RECORDS FOR THE EXERCISE
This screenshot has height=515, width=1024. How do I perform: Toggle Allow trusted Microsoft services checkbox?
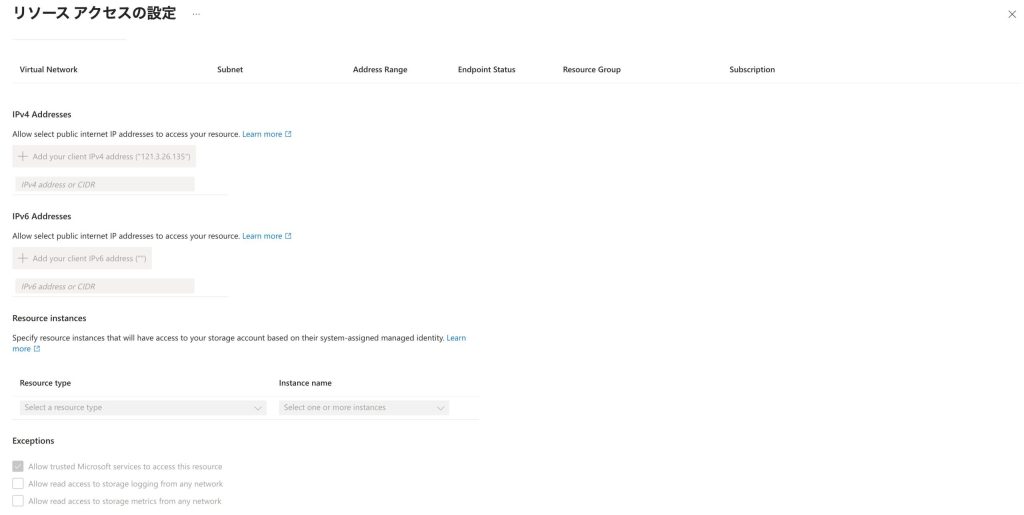pos(18,467)
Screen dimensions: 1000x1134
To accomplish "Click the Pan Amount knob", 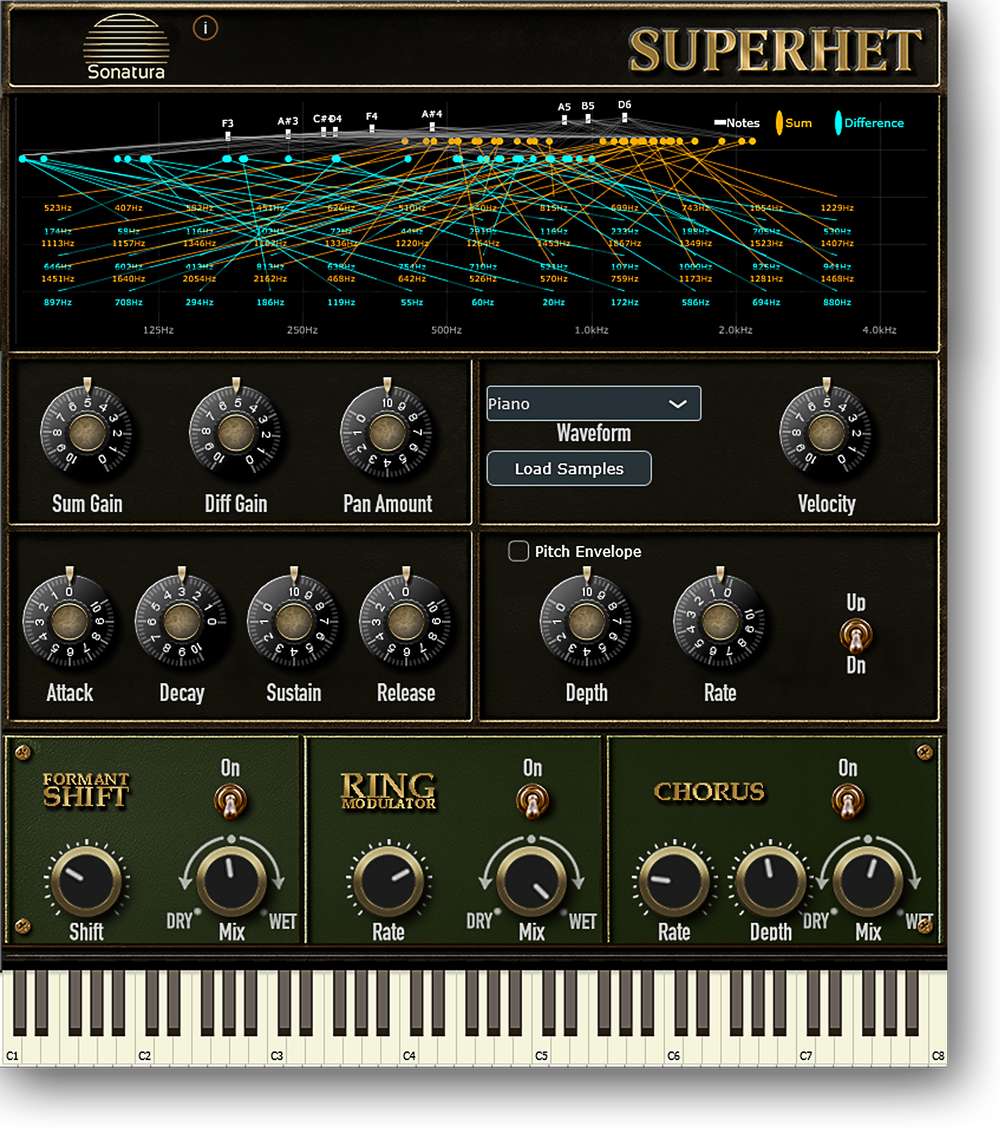I will coord(387,432).
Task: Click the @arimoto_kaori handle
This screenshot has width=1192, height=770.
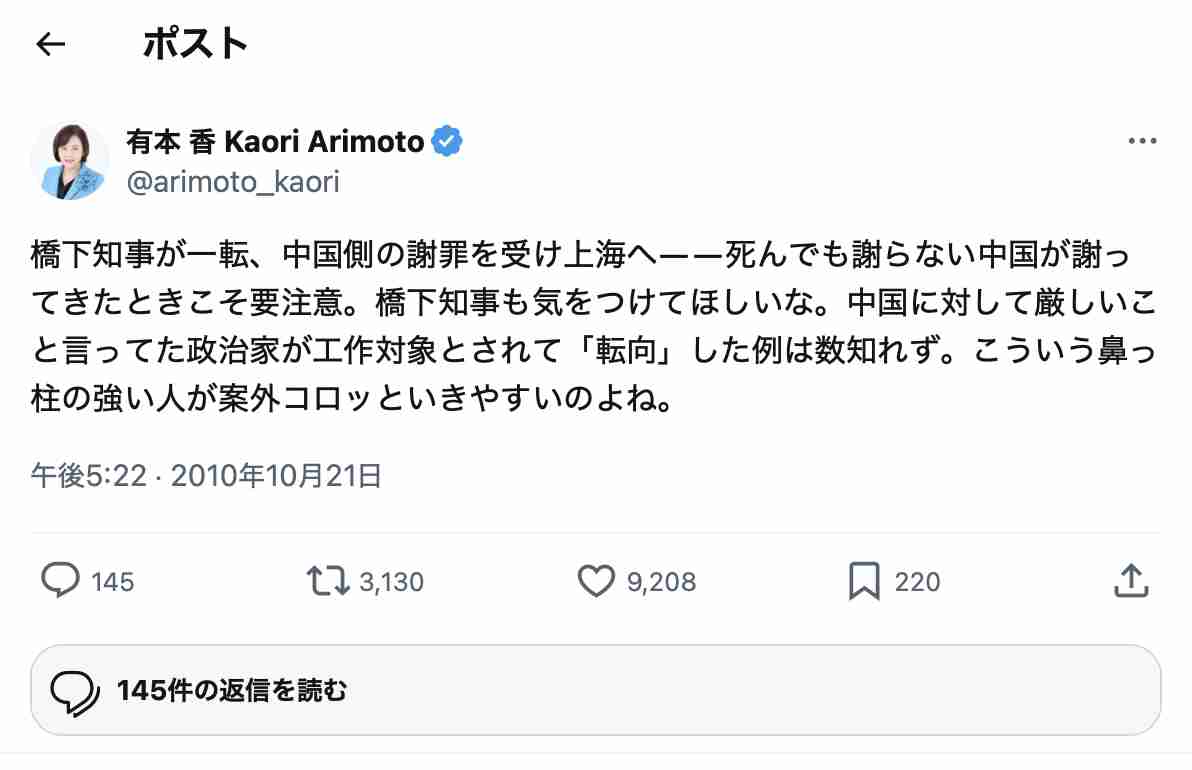Action: [231, 181]
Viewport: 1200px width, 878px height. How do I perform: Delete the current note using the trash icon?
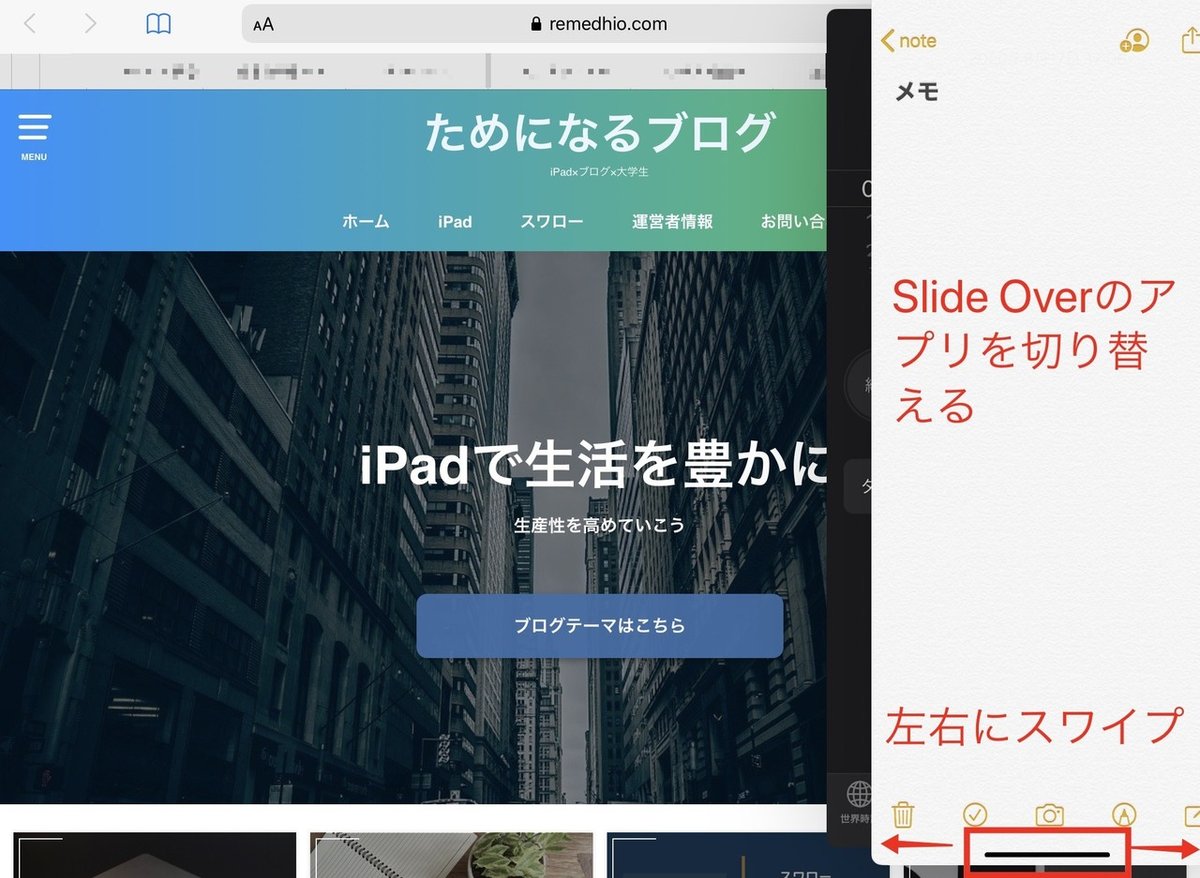[x=903, y=815]
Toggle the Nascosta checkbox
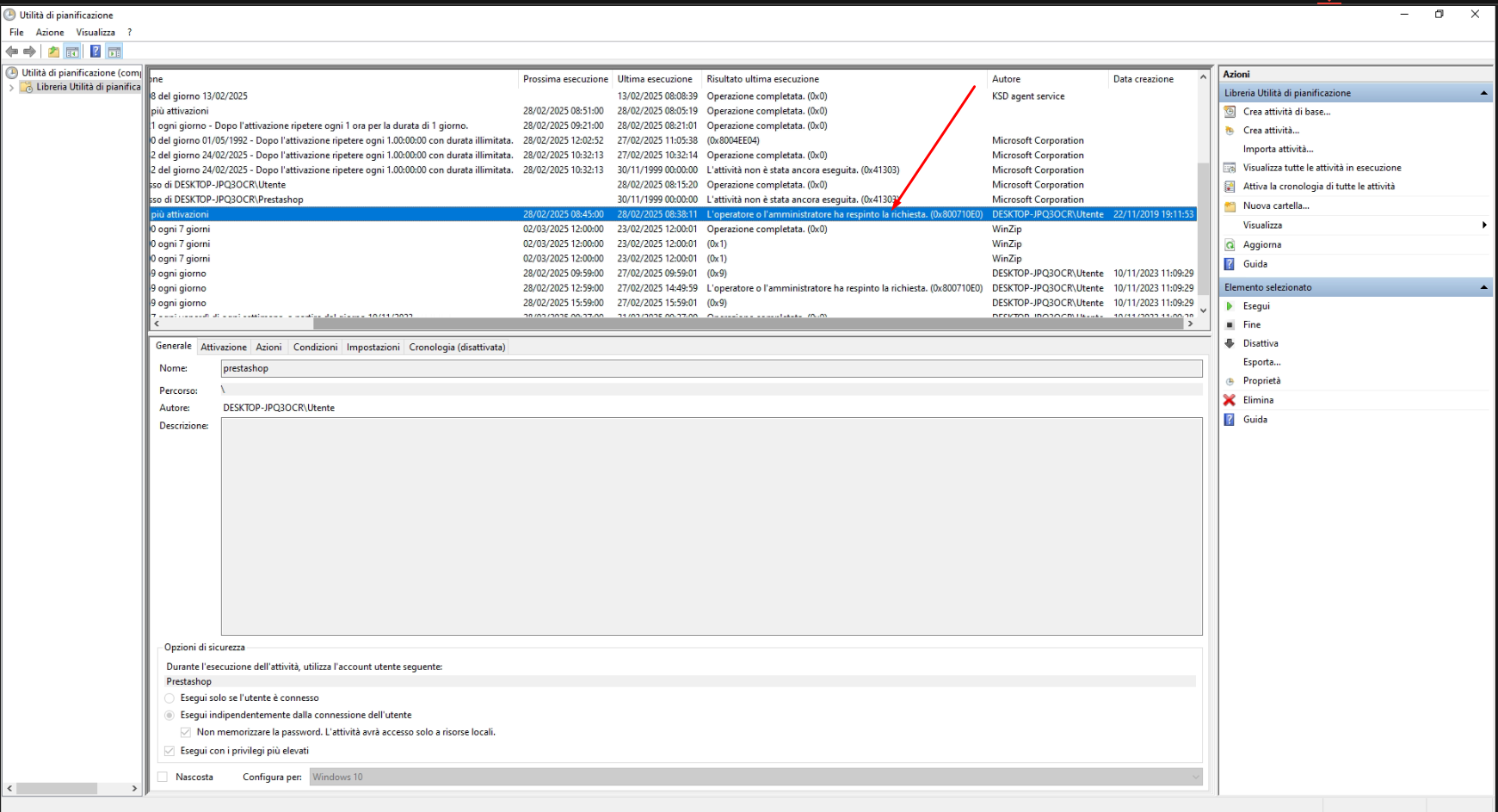This screenshot has width=1498, height=812. [163, 777]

ACTIVITY
Nothing but an exact copy is needed, covering the lines from the line with "Viewport: 1200px width, 878px" through the last line of the entries, pictures excluded.

ANSWER TO THE EXERCISE
Viewport: 1200px width, 878px height. How do I perform: Delete the current note using the trash icon?
[x=903, y=815]
Toggle the Nascosta checkbox
This screenshot has width=1498, height=812. [163, 777]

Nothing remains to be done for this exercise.